By and large, platformers have disappeared from the mainstream market, with a few notable exceptions, which was something I never fully understood until I played Crash Bandicoot again after all these years: these games really tend to be frighteningly inaccessible and extremely user-unfriendly, which given Crash’s origins, is exactly what you don’t want for a lovable company/console mascot. Still, even in spite of all this, I can’t deny that I really, really did wanna love Crash Bandicoot once the initial nostalgia rush wore off, and there is still plenty to like. Visually, the remaster is very impressive, with each environment popping with vibrant colors and a distinct visual style. And while Crash Bandicoot generally tends to rely on the same tricks one too many times, there are a few really neat and creative levels in there, and these are the ones that often proved to be the break in the game’s brutal monotony of unnecessarily torturous difficulty. And Crash and his pals are still as charming as ever, even if you’ll be thoroughly sick to death of them by the end of the game because you’ll have seen them thousands of times over after so many failed attempts.

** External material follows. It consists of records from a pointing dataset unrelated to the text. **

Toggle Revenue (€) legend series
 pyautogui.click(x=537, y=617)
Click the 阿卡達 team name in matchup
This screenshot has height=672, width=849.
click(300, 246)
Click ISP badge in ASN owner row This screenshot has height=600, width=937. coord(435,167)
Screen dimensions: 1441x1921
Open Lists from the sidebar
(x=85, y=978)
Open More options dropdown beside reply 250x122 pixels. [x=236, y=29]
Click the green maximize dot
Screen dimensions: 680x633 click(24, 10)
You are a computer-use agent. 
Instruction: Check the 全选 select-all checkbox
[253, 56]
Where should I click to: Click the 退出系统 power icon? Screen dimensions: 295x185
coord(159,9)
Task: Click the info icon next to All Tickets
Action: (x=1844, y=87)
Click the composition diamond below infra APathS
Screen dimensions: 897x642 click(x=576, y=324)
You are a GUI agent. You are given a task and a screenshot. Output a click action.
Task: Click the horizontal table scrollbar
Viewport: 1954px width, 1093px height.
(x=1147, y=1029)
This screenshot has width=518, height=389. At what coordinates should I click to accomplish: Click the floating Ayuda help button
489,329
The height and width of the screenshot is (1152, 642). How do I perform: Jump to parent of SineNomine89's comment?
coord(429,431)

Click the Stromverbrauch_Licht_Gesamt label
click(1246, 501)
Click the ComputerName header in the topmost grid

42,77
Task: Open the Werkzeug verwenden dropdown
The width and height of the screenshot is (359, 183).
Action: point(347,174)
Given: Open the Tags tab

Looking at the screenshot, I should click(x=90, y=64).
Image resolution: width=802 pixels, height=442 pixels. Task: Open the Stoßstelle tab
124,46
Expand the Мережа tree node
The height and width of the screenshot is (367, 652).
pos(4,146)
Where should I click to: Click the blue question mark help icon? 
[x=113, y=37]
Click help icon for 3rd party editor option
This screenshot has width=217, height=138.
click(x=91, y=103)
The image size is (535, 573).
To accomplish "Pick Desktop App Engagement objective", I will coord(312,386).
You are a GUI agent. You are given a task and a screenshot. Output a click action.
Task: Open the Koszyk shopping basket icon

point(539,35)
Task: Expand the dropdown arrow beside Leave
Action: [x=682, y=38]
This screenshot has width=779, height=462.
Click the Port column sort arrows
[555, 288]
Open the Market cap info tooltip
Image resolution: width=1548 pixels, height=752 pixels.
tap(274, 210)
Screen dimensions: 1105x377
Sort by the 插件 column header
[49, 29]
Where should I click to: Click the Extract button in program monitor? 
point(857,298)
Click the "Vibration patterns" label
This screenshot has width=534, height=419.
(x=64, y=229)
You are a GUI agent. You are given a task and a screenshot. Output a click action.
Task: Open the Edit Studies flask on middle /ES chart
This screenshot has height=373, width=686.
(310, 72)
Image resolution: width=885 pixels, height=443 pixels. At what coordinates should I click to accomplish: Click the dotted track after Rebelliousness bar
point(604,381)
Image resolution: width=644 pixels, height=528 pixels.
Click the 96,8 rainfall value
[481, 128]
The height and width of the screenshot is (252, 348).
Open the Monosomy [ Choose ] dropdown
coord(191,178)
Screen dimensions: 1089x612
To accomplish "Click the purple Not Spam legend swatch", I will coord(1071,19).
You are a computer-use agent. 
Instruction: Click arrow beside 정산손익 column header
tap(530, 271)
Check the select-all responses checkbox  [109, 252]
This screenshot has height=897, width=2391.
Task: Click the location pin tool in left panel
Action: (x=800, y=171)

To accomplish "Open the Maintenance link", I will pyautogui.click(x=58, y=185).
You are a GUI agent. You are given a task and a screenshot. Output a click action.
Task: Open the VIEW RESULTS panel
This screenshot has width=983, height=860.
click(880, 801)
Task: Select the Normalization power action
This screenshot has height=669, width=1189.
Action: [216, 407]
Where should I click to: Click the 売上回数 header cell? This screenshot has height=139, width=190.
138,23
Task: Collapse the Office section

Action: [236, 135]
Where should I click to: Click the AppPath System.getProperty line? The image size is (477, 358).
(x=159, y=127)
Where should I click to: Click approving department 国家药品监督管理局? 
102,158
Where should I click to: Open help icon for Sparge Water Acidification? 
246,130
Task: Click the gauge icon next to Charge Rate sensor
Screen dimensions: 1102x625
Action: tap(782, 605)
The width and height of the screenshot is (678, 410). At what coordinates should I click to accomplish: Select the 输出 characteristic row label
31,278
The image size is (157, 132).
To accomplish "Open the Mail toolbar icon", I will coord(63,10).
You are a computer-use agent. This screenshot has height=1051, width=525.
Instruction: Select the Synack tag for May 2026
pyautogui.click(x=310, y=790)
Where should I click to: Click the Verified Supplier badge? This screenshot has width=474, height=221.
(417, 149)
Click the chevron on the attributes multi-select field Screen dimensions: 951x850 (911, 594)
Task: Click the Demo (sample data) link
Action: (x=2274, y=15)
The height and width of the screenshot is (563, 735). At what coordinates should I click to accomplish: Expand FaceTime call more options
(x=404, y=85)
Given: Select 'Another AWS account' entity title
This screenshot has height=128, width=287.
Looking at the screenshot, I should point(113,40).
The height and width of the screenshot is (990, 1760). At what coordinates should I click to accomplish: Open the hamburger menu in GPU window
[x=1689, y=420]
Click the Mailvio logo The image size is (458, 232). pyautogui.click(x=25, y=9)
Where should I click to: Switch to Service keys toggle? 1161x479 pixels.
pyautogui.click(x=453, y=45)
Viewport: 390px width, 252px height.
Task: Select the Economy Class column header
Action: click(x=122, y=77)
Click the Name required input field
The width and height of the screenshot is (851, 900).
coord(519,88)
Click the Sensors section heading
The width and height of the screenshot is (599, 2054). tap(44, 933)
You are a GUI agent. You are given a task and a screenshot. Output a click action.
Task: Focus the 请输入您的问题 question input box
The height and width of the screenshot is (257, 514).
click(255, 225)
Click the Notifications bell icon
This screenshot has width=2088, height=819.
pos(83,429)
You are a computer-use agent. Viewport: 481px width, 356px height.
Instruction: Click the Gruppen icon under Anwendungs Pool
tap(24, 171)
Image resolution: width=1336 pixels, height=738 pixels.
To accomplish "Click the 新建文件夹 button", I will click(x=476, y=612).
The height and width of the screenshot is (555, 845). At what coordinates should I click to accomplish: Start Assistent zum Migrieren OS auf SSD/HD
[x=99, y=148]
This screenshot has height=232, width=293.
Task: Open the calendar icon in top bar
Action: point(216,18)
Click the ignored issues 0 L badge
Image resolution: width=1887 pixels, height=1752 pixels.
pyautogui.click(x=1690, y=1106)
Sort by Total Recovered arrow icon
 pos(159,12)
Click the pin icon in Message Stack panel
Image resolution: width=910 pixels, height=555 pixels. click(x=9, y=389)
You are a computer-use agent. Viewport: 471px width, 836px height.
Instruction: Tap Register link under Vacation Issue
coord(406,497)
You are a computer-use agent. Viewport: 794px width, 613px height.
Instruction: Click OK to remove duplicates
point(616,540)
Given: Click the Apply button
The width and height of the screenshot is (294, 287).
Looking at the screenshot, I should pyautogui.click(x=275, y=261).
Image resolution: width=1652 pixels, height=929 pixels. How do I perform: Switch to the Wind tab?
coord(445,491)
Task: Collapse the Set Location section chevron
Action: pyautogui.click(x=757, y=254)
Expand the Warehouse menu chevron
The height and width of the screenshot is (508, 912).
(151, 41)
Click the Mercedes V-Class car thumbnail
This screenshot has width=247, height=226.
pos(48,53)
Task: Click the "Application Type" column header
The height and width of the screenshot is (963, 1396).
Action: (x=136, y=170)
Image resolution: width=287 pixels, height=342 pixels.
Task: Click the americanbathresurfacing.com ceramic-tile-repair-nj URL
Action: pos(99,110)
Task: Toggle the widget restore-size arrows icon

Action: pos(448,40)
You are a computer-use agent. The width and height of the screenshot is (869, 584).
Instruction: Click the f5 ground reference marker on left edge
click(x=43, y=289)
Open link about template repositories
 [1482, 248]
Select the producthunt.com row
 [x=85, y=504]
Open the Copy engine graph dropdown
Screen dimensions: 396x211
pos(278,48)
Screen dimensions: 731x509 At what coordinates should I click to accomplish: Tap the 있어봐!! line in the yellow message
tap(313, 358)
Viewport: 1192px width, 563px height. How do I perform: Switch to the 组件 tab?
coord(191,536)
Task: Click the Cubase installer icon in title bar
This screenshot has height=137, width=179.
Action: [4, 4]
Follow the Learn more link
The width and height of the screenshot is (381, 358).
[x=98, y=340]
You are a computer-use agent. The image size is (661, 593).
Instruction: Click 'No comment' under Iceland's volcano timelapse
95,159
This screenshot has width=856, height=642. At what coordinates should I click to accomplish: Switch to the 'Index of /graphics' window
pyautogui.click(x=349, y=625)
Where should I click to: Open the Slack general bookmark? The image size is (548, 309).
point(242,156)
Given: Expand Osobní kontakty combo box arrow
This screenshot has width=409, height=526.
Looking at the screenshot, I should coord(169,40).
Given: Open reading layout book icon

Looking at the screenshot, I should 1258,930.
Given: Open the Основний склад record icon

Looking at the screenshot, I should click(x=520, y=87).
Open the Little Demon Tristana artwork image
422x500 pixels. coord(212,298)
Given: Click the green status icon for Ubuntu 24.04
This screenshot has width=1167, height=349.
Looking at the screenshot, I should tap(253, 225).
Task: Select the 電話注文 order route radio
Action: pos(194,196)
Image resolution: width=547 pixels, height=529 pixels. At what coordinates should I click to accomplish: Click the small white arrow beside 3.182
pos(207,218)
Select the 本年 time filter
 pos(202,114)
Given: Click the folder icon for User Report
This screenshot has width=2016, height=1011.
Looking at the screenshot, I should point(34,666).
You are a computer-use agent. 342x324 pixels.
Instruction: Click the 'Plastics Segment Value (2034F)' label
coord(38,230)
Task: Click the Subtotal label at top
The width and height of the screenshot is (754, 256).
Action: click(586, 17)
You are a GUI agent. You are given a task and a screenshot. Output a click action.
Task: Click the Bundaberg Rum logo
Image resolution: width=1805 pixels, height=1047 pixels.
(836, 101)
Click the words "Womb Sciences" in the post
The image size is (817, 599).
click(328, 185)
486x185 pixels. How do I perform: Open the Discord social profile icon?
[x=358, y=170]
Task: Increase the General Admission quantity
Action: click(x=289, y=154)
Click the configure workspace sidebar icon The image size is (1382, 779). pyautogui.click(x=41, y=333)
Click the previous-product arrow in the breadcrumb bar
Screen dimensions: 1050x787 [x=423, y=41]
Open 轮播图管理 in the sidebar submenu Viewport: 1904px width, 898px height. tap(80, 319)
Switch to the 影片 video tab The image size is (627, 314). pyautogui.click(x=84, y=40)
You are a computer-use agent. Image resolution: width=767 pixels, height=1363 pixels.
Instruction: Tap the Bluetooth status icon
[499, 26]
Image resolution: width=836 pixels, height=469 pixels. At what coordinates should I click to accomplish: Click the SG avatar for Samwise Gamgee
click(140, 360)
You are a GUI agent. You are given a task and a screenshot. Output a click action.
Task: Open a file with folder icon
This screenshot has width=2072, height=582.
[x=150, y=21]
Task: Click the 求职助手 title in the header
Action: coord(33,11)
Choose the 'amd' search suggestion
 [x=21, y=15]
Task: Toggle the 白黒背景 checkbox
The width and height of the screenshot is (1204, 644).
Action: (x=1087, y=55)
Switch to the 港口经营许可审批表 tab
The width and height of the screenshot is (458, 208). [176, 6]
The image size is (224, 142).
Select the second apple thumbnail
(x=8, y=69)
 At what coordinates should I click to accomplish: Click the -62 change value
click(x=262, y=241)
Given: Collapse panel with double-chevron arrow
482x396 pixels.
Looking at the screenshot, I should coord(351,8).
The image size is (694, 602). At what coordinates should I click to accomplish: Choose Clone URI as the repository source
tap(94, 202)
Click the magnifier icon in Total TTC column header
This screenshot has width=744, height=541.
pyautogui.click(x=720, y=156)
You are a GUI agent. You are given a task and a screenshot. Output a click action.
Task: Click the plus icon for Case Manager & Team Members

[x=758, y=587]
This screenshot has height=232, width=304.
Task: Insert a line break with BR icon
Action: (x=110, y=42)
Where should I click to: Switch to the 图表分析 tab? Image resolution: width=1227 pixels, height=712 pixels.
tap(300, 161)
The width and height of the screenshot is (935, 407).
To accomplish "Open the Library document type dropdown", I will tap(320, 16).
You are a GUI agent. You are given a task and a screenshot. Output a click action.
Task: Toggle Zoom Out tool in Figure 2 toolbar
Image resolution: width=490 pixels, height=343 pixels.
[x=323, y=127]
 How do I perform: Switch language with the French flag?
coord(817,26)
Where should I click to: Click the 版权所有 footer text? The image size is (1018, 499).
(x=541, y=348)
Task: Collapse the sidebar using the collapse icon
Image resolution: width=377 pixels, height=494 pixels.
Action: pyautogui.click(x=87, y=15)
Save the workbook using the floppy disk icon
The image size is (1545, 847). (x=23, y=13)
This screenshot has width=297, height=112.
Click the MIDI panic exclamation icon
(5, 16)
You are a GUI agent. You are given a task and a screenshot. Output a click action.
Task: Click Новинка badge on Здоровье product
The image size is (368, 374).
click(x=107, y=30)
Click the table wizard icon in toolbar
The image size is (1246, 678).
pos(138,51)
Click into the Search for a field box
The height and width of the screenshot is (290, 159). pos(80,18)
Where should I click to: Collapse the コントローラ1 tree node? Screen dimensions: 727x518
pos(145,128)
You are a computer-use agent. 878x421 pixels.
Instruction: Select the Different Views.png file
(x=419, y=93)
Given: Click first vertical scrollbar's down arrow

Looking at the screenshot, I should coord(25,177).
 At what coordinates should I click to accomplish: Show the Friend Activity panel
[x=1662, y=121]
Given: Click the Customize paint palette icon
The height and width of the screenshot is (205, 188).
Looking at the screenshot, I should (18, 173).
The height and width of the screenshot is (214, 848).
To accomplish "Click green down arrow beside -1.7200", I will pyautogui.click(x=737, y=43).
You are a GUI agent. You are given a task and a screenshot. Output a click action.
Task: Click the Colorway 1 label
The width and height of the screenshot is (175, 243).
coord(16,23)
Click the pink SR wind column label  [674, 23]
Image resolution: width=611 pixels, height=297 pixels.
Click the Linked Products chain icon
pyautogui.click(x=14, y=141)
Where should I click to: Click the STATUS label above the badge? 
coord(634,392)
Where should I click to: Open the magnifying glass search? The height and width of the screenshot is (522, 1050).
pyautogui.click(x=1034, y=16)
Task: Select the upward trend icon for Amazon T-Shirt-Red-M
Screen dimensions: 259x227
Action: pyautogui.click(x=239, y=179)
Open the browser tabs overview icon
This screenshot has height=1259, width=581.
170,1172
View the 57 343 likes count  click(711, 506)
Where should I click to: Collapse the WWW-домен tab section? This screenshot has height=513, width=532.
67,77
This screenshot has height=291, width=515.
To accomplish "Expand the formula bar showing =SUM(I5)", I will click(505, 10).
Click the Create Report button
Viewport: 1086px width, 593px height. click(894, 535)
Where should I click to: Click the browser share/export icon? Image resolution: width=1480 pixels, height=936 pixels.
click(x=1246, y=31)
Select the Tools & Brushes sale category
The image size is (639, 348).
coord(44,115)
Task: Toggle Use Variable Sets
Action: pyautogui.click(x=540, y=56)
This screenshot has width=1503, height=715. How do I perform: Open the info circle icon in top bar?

Overall, I don’t really think I would recommend Crash Bandicoot: its simply entirely too unforgiving and frustrating in its pursuit of “challenge” to actually be enjoyed as an experience, unless that sort of thing really appeals to you. If you’re a longtime fan it’ll give you a nostalgic kick, but if you stick with it too long that kick will becomes several kicks, specifically roundhouse kicks to the face. And hey if that sounds like a gas to you, by all means go ahead with my blessing. But for me at least, Crash Bandicoot may be better off just being remembered as the charming artifact of gaming history that it is.